The BAS-DP algorithm can reduce the size of the segmented file while maintaining the contour accuracy and improving the real-time performance of the later visual SLAM. Finally, the BAS-DP algorithm is combined with the hybrid dilated convolutional neural network and the CQE algorithm proposed in the previous two sections, forming the CO-HDC. Through this algorithm, a large number of high-quality instance segmentation images can be generated, and the data enhancement network needs only a small amount of data to record better accuracy, especially to solve the segmentation problem of the object contour.

2.2. Pose Optimization

Through the CO-HDC algorithm, we can accurately separate the object, especially the contour of the object, removing the feature points on the dynamic object and retaining the static feature points so as to achieve good feature point matching and complete pose estimation well. In visual SLAM, posture refers to the robot in spatial position and posture of the entire environment map. Both spatial position and robot posture position need to be accurately located in the three-dimensional space.

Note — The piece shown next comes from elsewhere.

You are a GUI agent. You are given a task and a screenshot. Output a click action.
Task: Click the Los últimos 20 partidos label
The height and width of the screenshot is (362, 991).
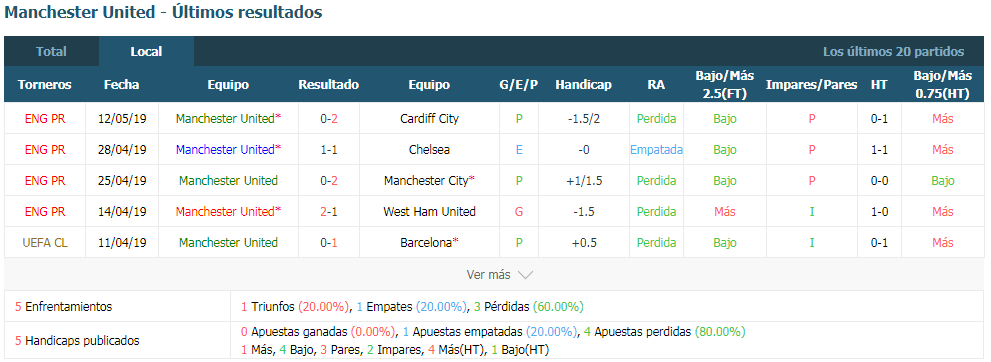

Figure 8 shows the principle of spatial measurement. It is assumed that in two adjacent frames, the camera has no distortion, and the two projection planes are parallel and coplanar. In the figure, $P$ is an object, $Z$ is its depth, $f$ is the focal length of the camera, $T$ is the center distance of two adjacent frames, $O_l$ and $O_r$ are the optical centers of two adjacent frames of the camera, respectively, and $x_l$ and $x_r$ are the horizontal axis coordinates of the projection of object $P$ in two adjacent frames, respectively. The depth calculation formula of object P can be obtained from the relationship of similar triangles:

$$\frac{T-\left(x_l-x_r\right)}{Z-f}=\frac{T}{Z}\Rightarrow Z=\frac{fT}{x_l-x_r}$$

(3)

$d=x_l-x_r$ is defined as parallax, so that the depth information of the target point can be obtained through the parallax and $f$, $T$ of the target. After obtaining the parallax map, the coordinates of the target point in the world coordinate system can be obtained through the re-projection matrix. The re-projection matrix is:

$$Q=[ \begin{array}{cccc} 1& 0& 0& -c_x\\ 0& 1& 0& -c_y\\ 0& 0& 0& f\\ 0& 0& \raisebox{1ex}{$ -1$}\!\left/ \!\raisebox{-1ex}{$T$}\right.& \raisebox{1ex}{$\left(c_x-c_y\right)$}\!\left/ \!\raisebox{-1ex}{$T$}\right.\end{array}]$$

(4)

In the above formula, $c_x$ is the $x$ coordinate value of the main point of the first frame, and $c_y$ is the $y$ coordinate value of the main point of the second frame. Assuming that the identified coordinate of the target point is $\left(x, y\right)$, and the parallax in the two adjacent frames is $D$, its coordinate value in the world coordinate system can be recovered through Formula (5):

$$Q\left[\begin{array}{c}\begin{array}{c}x\\ y\end{array}\\ \begin{array}{c}d\\ 1\end{array}\end{array}\right]=\left[\begin{array}{c}\begin{array}{c}x-c_x\\ y-c_y\end{array}\\ \begin{array}{c}f\\ \frac{-\left[d-\left(c_x-c_y\right)\right]}{T}\end{array}\end{array}\right]=\left[\begin{array}{c}\begin{array}{c}X\\ Y\end{array}\\ \begin{array}{c}Z\\ W\end{array}\end{array}\right]$$

(5)

In proposed SLAM, the robot’s posture is calculated through the translation vector and rotation quaternion number representation of seven paraments, as shown in the following type (6):

$$T=[x, y, z, qx, qy, qz, qw]$$

(6)

The first three are translation vectors. The last quaternion is the quaternion for rotation.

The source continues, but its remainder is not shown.